**About this task**
Reproduce the material that follows, keeping every line exactly as it is.

**Data provided**

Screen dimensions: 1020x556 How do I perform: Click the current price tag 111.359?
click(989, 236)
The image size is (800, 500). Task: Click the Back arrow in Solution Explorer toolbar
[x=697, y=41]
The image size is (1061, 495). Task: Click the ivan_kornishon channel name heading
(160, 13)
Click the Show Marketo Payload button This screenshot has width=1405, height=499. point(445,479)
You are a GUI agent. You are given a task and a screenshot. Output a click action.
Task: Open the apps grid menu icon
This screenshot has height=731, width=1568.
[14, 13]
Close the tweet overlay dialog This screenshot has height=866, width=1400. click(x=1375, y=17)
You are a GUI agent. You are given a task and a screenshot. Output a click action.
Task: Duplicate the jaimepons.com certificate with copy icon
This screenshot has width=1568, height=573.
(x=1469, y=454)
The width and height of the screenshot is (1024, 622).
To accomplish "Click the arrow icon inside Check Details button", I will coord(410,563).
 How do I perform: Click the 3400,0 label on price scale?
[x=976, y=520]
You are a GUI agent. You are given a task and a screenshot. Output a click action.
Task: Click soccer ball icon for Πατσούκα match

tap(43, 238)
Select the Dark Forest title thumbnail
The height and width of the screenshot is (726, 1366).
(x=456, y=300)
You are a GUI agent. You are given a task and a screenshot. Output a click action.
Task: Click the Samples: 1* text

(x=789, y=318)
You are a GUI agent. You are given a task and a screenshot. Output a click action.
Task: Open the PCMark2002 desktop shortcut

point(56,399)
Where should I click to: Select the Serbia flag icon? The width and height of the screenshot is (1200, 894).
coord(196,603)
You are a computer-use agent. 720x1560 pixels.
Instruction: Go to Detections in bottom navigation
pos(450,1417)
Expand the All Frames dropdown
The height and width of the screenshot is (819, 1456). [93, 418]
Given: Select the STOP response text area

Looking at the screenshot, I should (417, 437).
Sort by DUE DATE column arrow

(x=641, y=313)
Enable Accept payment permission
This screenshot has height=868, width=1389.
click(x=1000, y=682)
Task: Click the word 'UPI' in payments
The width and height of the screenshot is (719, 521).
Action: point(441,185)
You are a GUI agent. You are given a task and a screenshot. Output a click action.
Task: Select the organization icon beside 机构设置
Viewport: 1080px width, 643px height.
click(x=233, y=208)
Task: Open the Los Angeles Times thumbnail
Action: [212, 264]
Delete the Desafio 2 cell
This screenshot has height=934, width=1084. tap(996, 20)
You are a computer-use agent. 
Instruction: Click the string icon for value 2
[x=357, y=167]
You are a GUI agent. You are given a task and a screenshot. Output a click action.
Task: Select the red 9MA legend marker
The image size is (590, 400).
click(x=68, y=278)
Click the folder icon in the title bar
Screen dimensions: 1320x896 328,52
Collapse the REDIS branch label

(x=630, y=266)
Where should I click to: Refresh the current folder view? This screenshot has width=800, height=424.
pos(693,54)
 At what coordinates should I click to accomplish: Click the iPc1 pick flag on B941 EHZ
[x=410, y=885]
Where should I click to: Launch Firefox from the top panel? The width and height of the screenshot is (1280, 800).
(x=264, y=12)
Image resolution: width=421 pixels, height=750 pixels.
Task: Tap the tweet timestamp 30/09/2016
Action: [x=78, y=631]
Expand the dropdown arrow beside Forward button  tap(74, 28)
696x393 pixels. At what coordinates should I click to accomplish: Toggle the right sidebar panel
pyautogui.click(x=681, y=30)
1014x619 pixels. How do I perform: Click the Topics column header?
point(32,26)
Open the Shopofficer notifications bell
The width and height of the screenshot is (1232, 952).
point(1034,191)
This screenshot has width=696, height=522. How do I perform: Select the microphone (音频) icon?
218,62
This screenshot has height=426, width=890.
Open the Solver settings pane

**Answer to this task**
Screen dimensions: 1020x556 How do I perform: Click the current price tag 111.359?
click(989, 236)
The image size is (800, 500). Task: Click the Back arrow in Solution Explorer toolbar
[x=697, y=41]
The image size is (1061, 495). Task: Click the ivan_kornishon channel name heading
(160, 13)
Click the Show Marketo Payload button This screenshot has width=1405, height=499. point(445,479)
You are a GUI agent. You are given a task and a screenshot. Output a click action.
Task: Open the apps grid menu icon
This screenshot has height=731, width=1568.
[14, 13]
Close the tweet overlay dialog This screenshot has height=866, width=1400. click(x=1375, y=17)
You are a GUI agent. You are given a task and a screenshot. Output a click action.
Task: Duplicate the jaimepons.com certificate with copy icon
This screenshot has width=1568, height=573.
(x=1469, y=454)
The width and height of the screenshot is (1024, 622).
To accomplish "Click the arrow icon inside Check Details button", I will coord(410,563).
 How do I perform: Click the 3400,0 label on price scale?
[x=976, y=520]
You are a GUI agent. You are given a task and a screenshot. Output a click action.
Task: Click soccer ball icon for Πατσούκα match

tap(43, 238)
Select the Dark Forest title thumbnail
The height and width of the screenshot is (726, 1366).
(x=456, y=300)
You are a GUI agent. You are given a task and a screenshot. Output a click action.
Task: Click the Samples: 1* text

(x=789, y=318)
You are a GUI agent. You are given a task and a screenshot. Output a click action.
Task: Open the PCMark2002 desktop shortcut

point(56,399)
Where should I click to: Select the Serbia flag icon? The width and height of the screenshot is (1200, 894).
coord(196,603)
You are a computer-use agent. 720x1560 pixels.
Instruction: Go to Detections in bottom navigation
pos(450,1417)
Expand the All Frames dropdown
The height and width of the screenshot is (819, 1456). [93, 418]
Given: Select the STOP response text area

Looking at the screenshot, I should (417, 437).
Sort by DUE DATE column arrow

(x=641, y=313)
Enable Accept payment permission
This screenshot has height=868, width=1389.
click(x=1000, y=682)
Task: Click the word 'UPI' in payments
The width and height of the screenshot is (719, 521).
Action: point(441,185)
You are a GUI agent. You are given a task and a screenshot. Output a click action.
Task: Select the organization icon beside 机构设置
Viewport: 1080px width, 643px height.
click(x=233, y=208)
Task: Open the Los Angeles Times thumbnail
Action: [212, 264]
Delete the Desafio 2 cell
This screenshot has height=934, width=1084. tap(996, 20)
You are a computer-use agent. 
Instruction: Click the string icon for value 2
[x=357, y=167]
You are a GUI agent. You are given a task and a screenshot. Output a click action.
Task: Select the red 9MA legend marker
The image size is (590, 400).
click(x=68, y=278)
Click the folder icon in the title bar
Screen dimensions: 1320x896 328,52
Collapse the REDIS branch label

(x=630, y=266)
Where should I click to: Refresh the current folder view? This screenshot has width=800, height=424.
pos(693,54)
 At what coordinates should I click to accomplish: Click the iPc1 pick flag on B941 EHZ
[x=410, y=885]
Where should I click to: Launch Firefox from the top panel? The width and height of the screenshot is (1280, 800).
(x=264, y=12)
Image resolution: width=421 pixels, height=750 pixels.
Task: Tap the tweet timestamp 30/09/2016
Action: [x=78, y=631]
Expand the dropdown arrow beside Forward button  tap(74, 28)
696x393 pixels. At what coordinates should I click to accomplish: Toggle the right sidebar panel
pyautogui.click(x=681, y=30)
1014x619 pixels. How do I perform: Click the Topics column header?
point(32,26)
Open the Shopofficer notifications bell
The width and height of the screenshot is (1232, 952).
point(1034,191)
This screenshot has width=696, height=522. How do I perform: Select the microphone (音频) icon?
218,62
This screenshot has height=426, width=890.
Open the Solver settings pane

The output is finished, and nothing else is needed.